Russland: Immer mehr Folter und Morde in der Armee
Veröffentlicht 16. November 2025Zuletzt aktualisiert 16. November 2025
"Sie haben mein Kind annulliert", beklagt Tatjana Bykowa in einer Videobotschaft. Ihr Sohn Andrej sei von Kommandeuren getötet worden. Sie nennt ihre Namen und sagt, dass sie sie hasse. Zuerst hätten sie ihn erpresst und die Hälfte der Entschädigung, die er wegen einer Verwundung erhielt, gefordert. Als er sich weigerte, ihnen das Geld zu geben und sich stattdessen ein Auto kaufte, hätten sie dieses von ihm verlangt. Weil er sich weigerte, das Auto herzugeben, sei er getötet worden.
Bykowa erstattete Anzeige beim Ermittlungskomitee der Russischen Föderation und bei der Staatsanwaltschaft, doch es geschah nichts. Andrej Bykow wurde einfach als vermisst erklärt. "Wie mir gesagt wurde, wurde er zu Tode geprügelt. Er liegt in einem Waldstück bei Galizynowka (ein Dorf in der Oblast Donezk in der Ukraine - Anm. d. Red.)", sagte Bykowa dem unabhängigen russischen Exilmedium "Verstka".
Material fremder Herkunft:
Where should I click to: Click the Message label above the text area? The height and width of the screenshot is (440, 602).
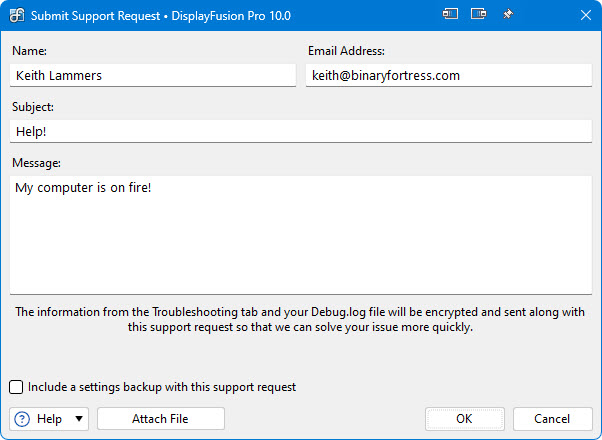point(37,162)
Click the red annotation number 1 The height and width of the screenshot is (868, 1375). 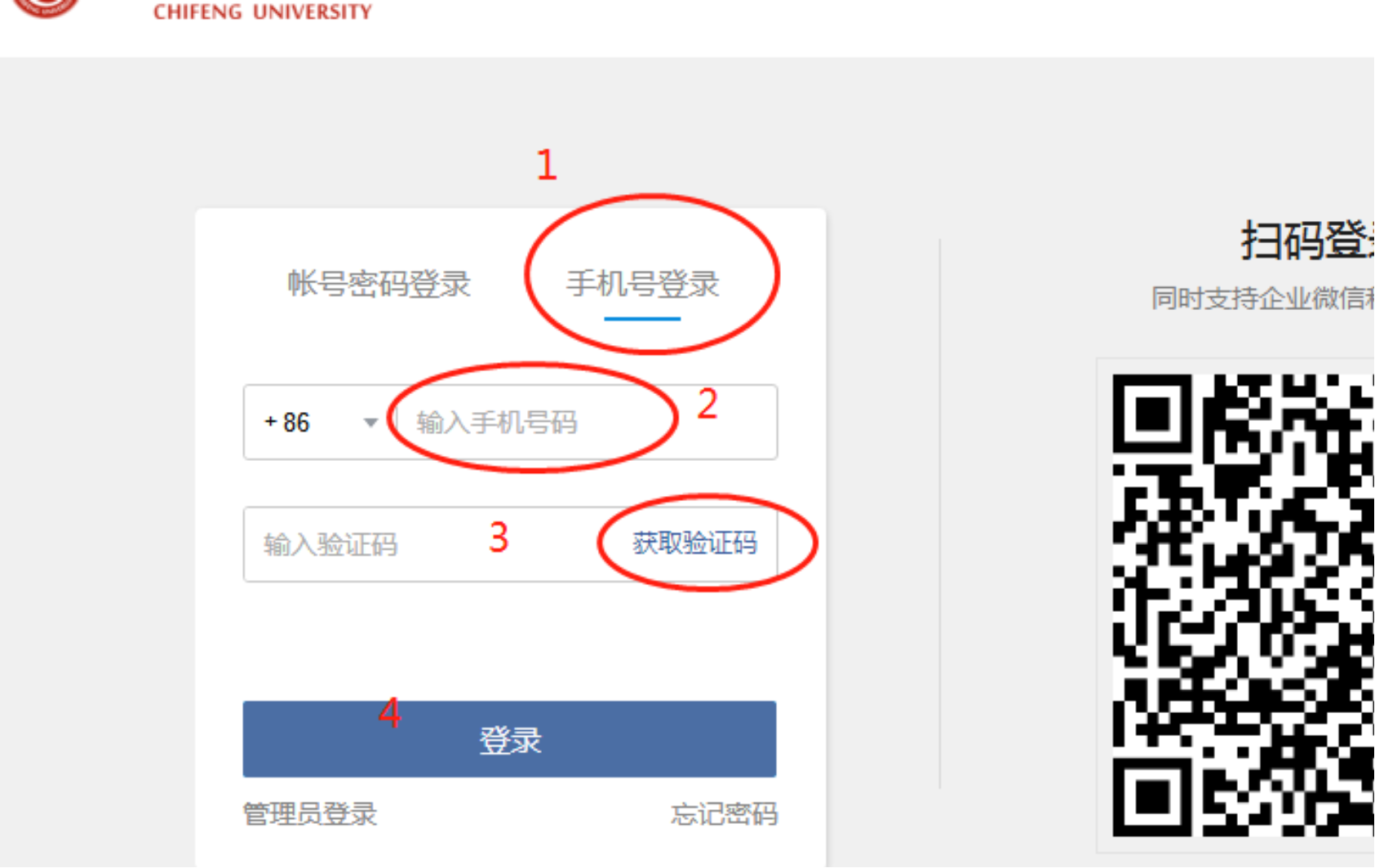pos(547,165)
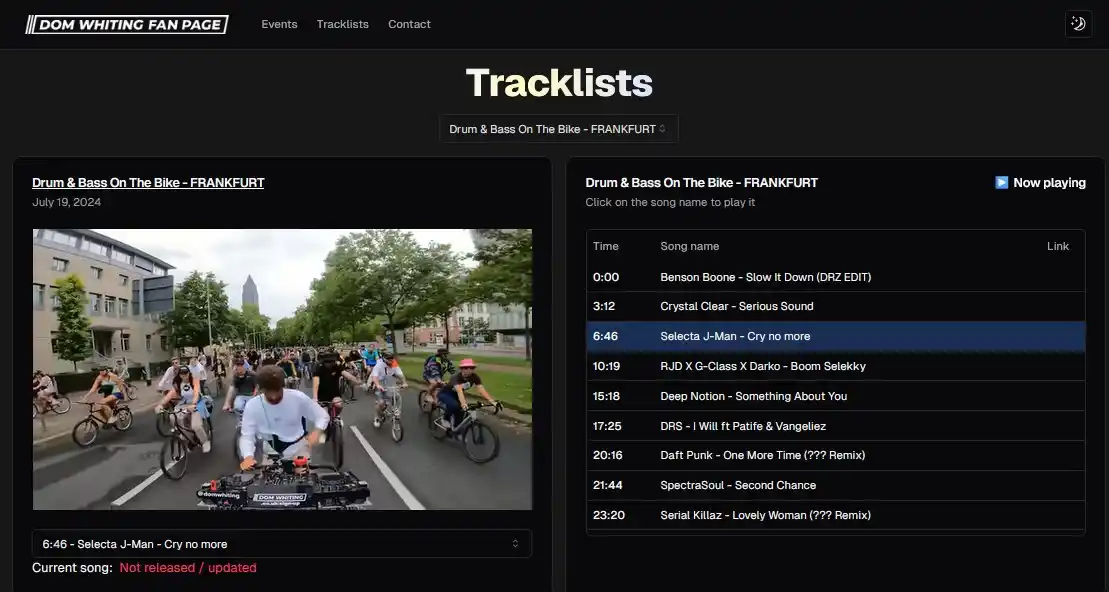This screenshot has height=592, width=1109.
Task: Click the Not released / updated text
Action: pos(188,567)
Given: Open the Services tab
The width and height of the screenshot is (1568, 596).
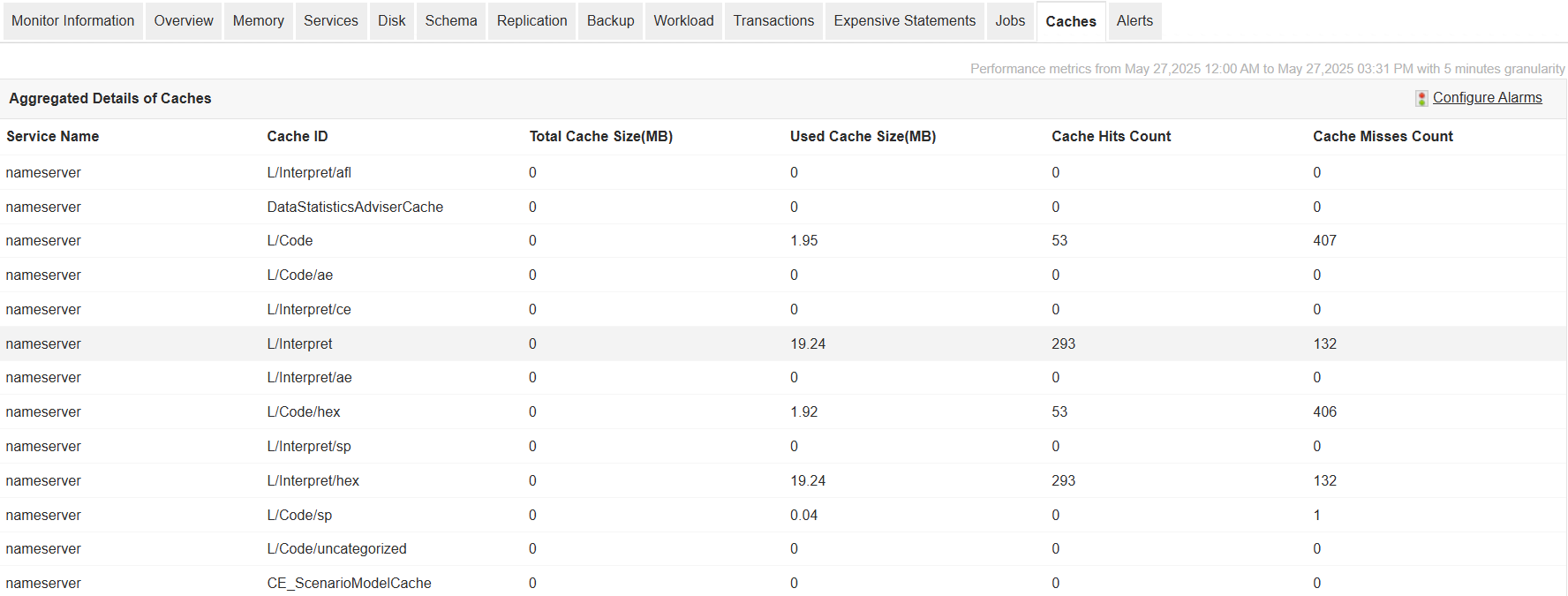Looking at the screenshot, I should pos(331,20).
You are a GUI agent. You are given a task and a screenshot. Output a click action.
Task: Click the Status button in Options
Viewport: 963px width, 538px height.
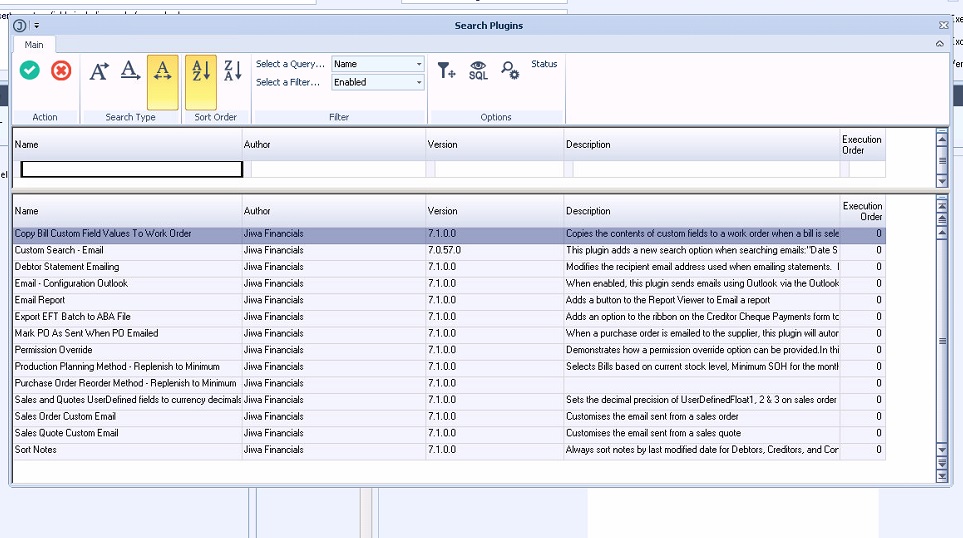[x=544, y=64]
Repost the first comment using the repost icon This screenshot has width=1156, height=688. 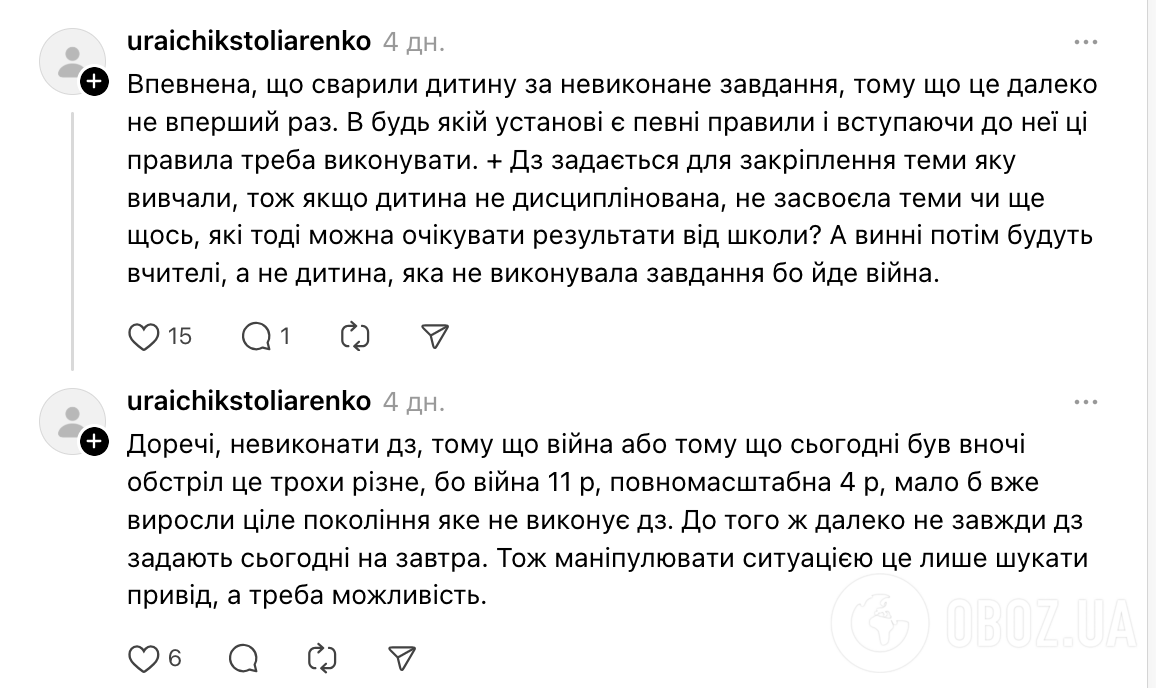click(356, 337)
Das Webportal hatte im Oktober 2025 mit einem Projekt begonnen, auf die weit verbreitete Folter und sogenannte "Annullierung" - ein umgangssprachlicher Begriff für die Ermordung von Kameraden in der russischen Armee - aufmerksam zu machen. "Verstka" veröffentlichte auch Namen Dutzender beteiligter Kommandeure. Am nächsten Tag reagierte Aleksandr Paschtschenko, Abgeordneter der regierenden Partei "Einiges Russland" aus der Teilrepublik Chakassien, auf die Kritik eines verärgerten Bürgers mit den Worten: "An der Front würde man für solche Aussagen annulliert." Damit bestätigte er, dass "Annullierungen" tatsächlich praktiziert werden.
Wie kommt es zu Folter und Mord in der Armee?
"Die Ermordung von Kameraden ist nur ein Teil des bitteren Zustands der russischen Armee. Auch Folter ist dort weit verbreitet", sagt Militärexperte Juri Fjodorow der DW. Auf Telegram-Kanälen zum Thema Krieg finden sich Foltervideos. Beispielsweise würden Soldaten, so der Experte, je nach Laune des Kommandanten ein oder zwei Wochen lang in eine Grube geworfen und mit Abfällen gefüttert. Oder es würden Soldaten gezwungen, "einen Baum zu umarmen". Man fessele sie an Baumstämme und lasse sie dort ein oder zwei Tage ohne Essen und Trinken zurück.
Ein Soldat kann erschossen und dann als vermisst oder gefallen erklärt werden. Ferner ist es der Willkür von Offizieren überlassen, ob ein Soldat zu einem Angriff geschickt wird, bei dem das Risiko zu sterben besonders hoch ist.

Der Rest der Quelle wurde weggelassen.